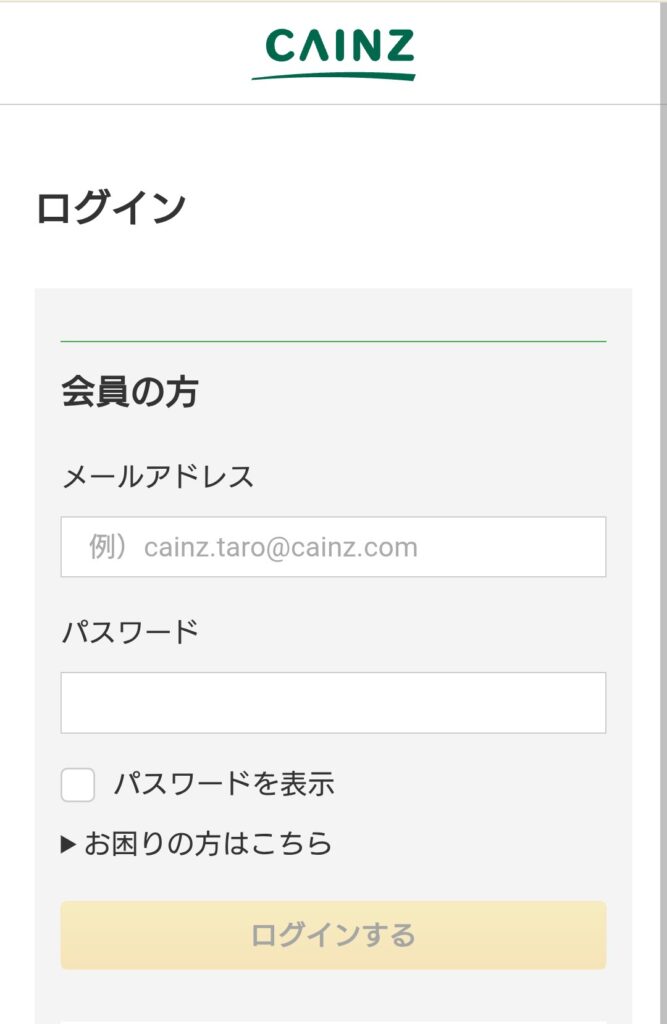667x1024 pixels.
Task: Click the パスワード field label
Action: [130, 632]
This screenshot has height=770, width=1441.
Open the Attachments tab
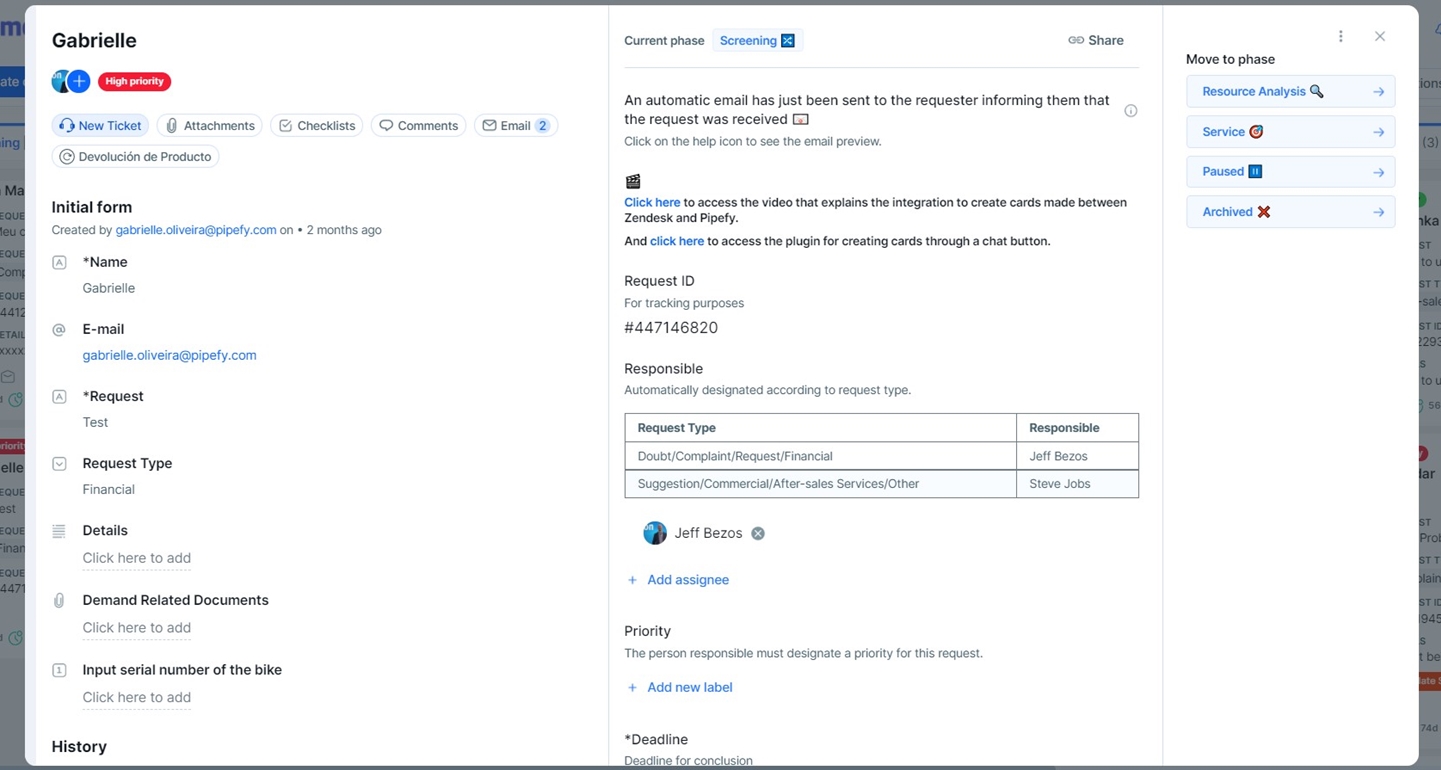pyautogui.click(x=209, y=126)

___

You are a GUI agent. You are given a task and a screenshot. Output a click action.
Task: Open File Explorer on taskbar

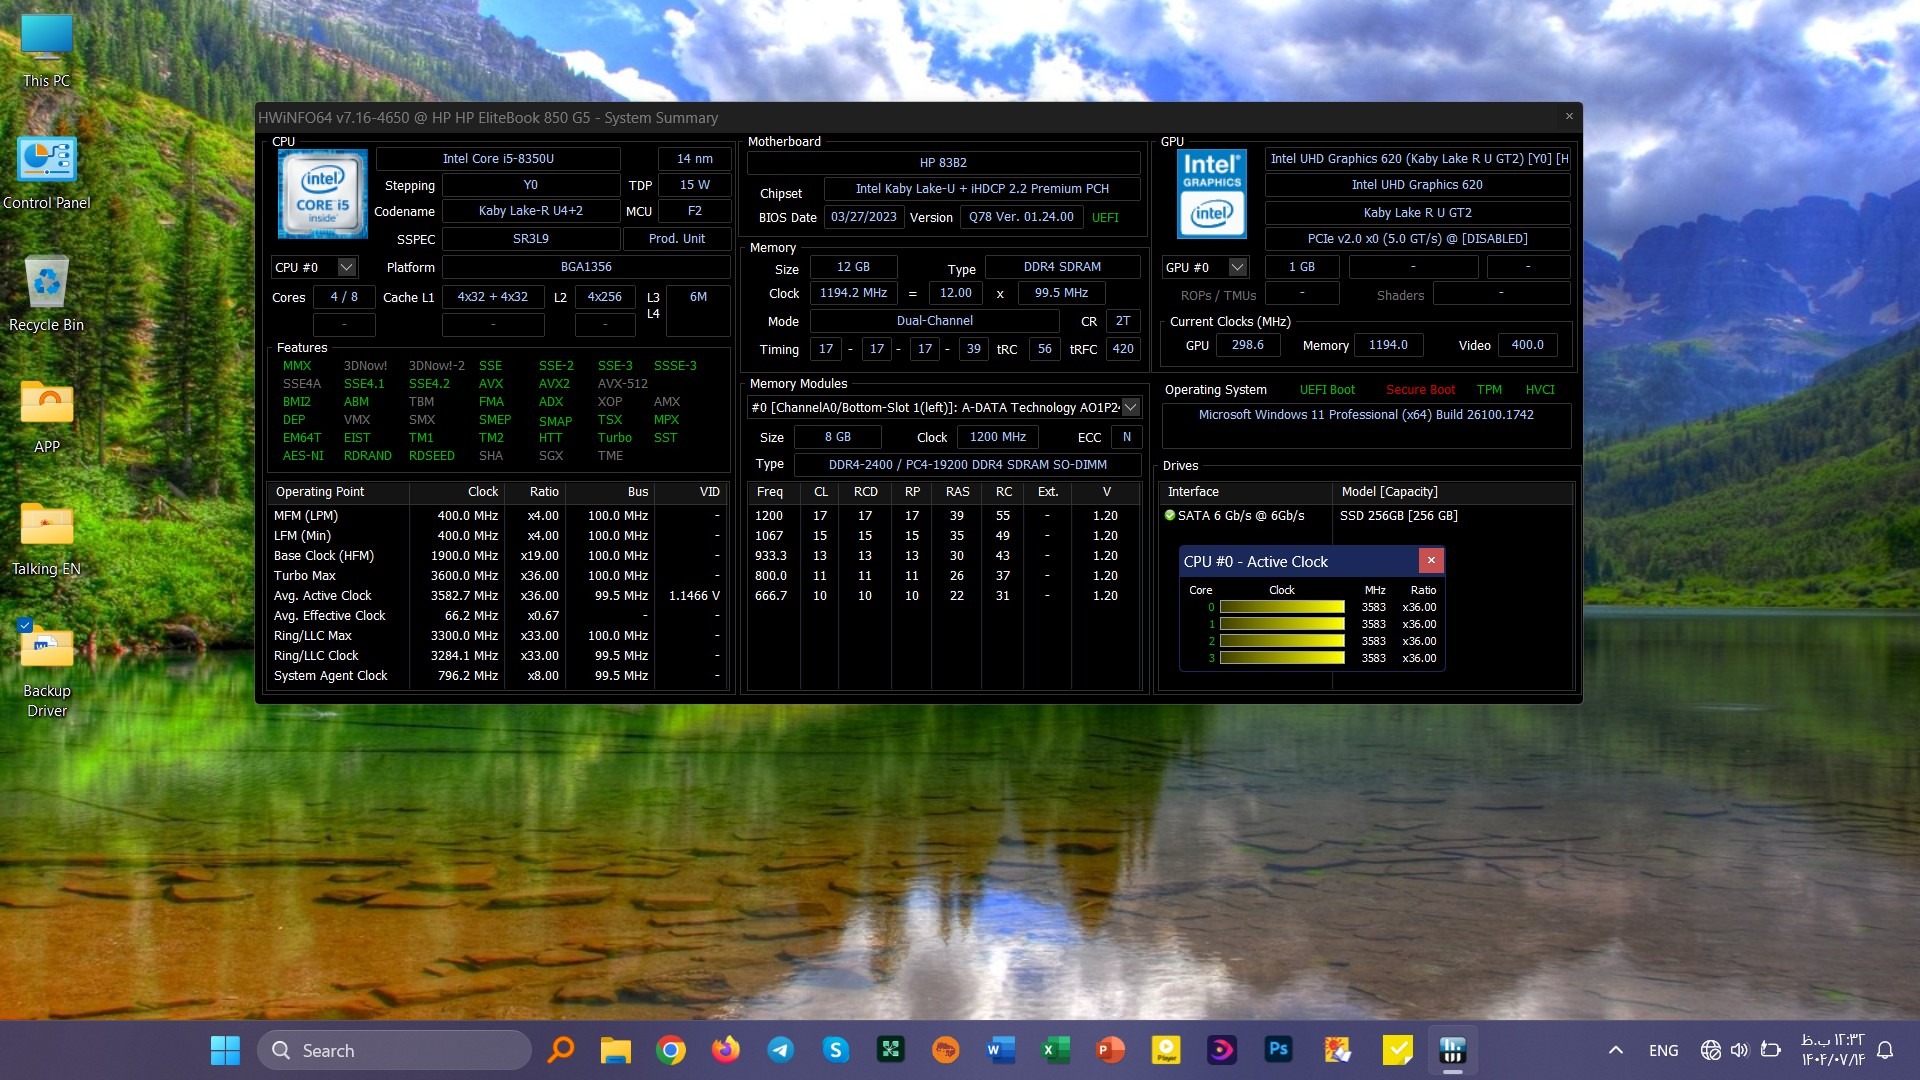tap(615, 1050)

___

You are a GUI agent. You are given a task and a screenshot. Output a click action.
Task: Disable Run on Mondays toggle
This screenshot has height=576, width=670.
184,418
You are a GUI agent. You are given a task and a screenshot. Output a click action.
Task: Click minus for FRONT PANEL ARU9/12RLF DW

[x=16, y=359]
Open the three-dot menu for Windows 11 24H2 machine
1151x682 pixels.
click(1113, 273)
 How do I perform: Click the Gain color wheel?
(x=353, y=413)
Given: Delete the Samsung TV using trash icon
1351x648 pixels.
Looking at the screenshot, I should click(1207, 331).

___

Can you output the stretch of the records from the line containing "How do I perform: Click" through the line containing "Looking at the" as a numbered list, leaving out any blank lines?

TASK RESULT:
1.  How do I perform: Click the Gain color wheel?
2. (x=353, y=413)
3. Given: Delete the Samsung TV using trash icon
4. 1351x648 pixels.
5. Looking at the screenshot, I should click(1207, 331).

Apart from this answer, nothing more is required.